# [Excerpt provided]
________________________

Administration

Trump unlikely to host campaign rallies this weekend

President Trump is not expected to hold campaign rallies until at least Monday, an official familiar with the plans said Friday, despite the president floating the possibility of venturing out this weekend.

Multiple news outlets, including Fox News, Bloomberg and Reuters, reported that Trump was not planning to hit the campaign trail over the weekend. The president is still just eight days removed from his first positive test for COVID-19.

Trump himself had said he was considering getting out of the White House as early as Saturday to gather with supporters.

“I think I’m going to try doing a rally on Saturday night if we have enough time to put it together,” Trump told Sean Hannity in a Fox News interview Thursday night.

The president said he was eyeing holding a campaign event on Saturday in Florida and another in Pennsylvania on Sunday. Both are critical swing states that Trump won in 2016, and polls show him trailing narrowly in Florida and more substantially in Pennsylvania.

________________________

# [Data to examine]
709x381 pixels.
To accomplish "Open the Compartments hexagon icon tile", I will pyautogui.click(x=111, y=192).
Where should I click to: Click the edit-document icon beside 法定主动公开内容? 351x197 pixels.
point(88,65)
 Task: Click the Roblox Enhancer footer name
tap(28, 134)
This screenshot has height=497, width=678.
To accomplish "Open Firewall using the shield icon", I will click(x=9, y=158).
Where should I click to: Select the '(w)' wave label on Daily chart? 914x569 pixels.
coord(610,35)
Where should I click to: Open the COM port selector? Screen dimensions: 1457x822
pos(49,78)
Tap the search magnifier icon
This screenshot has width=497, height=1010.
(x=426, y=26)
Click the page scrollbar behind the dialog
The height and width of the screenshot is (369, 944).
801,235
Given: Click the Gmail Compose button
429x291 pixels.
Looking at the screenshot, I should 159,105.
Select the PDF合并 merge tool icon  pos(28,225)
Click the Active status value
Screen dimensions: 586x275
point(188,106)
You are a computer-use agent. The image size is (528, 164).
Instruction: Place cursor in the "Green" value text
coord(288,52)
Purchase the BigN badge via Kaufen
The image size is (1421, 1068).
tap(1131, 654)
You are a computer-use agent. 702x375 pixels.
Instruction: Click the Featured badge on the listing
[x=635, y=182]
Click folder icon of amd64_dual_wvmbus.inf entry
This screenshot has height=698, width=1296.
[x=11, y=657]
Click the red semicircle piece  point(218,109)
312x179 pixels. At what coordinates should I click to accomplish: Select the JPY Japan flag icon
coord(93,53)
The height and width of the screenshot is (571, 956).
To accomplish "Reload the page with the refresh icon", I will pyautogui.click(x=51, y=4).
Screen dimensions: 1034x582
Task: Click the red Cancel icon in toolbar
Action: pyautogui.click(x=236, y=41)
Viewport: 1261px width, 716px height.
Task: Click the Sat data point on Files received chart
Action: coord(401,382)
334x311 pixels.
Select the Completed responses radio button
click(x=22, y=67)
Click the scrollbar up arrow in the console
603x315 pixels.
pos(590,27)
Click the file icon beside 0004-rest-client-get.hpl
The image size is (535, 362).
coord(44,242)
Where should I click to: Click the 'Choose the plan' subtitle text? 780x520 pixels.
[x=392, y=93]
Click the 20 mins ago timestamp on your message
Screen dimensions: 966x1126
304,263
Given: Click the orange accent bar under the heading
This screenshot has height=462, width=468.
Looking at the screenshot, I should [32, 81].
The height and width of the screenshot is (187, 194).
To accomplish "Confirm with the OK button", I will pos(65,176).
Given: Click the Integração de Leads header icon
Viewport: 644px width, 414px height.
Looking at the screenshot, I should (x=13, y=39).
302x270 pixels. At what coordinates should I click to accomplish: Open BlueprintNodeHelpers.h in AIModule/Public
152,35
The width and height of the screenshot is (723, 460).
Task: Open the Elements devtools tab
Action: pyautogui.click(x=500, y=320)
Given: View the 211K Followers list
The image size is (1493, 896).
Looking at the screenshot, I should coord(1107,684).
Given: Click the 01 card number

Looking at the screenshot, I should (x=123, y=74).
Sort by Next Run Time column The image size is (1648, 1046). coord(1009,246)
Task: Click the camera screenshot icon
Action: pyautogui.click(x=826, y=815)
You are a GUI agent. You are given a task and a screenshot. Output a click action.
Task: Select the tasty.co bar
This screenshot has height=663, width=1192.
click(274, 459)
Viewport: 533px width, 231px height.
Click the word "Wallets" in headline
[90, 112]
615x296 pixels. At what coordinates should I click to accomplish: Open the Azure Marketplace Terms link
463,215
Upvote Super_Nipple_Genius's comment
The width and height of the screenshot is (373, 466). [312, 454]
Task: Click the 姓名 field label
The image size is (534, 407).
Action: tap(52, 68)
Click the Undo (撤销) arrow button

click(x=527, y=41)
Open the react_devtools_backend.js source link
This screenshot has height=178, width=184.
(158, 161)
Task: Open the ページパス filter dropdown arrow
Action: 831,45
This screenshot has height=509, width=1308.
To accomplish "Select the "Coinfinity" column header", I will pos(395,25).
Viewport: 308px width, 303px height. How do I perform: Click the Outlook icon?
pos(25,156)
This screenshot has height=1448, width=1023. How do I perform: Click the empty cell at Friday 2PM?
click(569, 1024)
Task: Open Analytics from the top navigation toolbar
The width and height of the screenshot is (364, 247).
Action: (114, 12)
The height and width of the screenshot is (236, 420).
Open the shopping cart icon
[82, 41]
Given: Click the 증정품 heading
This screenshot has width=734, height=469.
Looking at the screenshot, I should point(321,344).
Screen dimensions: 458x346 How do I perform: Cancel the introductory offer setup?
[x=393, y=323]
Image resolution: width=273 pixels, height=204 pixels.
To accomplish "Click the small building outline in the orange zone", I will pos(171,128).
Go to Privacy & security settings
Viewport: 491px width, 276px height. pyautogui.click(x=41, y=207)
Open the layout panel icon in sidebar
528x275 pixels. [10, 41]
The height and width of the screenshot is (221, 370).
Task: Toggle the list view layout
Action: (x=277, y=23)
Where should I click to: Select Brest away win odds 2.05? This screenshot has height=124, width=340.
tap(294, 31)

________________________

# [Task set]
(A) Rewrite the article about Trump's weekend rally plans from "Administration" up to and including "out this weekend.", swapping "campaign rallies" for "public events".
(B) Carry on the article about Trump's weekend campaign plans, picking up after its last sentence.

# [Answers to the exercises]
(A)
Administration

Trump unlikely to host public events this weekend

President Trump is not expected to hold public events until at least Monday, an official familiar with the plans said Friday, despite the president floating the possibility of venturing out this weekend.

(B)
While those trips may be off the table, Trump is now expected to host supporters at the White House for an outdoor event on Saturday, ABC News reported. The event will be focused on law and order, and Trump is likely to speak from the balcony overlooking the South Lawn.

White House physician Sean Conley said in a memo released Thursday that the president could return to public interactions on Saturday.

Trump conceded to Hannity that he had not yet been tested for the virus since his initial diagnosis, and White House officials have repeatedly refused to say when he last tested negative.

Public health officials advise that an individual who had the virus obtain two negative tests before venturing out in public again, and Centers for Disease Control and Prevention guidelines suggest individuals should remain isolated for 10 days after the onset of symptoms.

Trump has been symptomatic since at least last Friday, and his doctors initially said he would need to make it until Monday before they would breathe a sigh of relief.

But the president and his aides have attempted to project a sense of normalcy despite his brush with the virus that has killed more than 210,000 Americans. Trump has worked out of the Oval Office each of the last two days, and he spent two hours on the phone with conservative radio host Rush Limbaugh on Friday afternoon.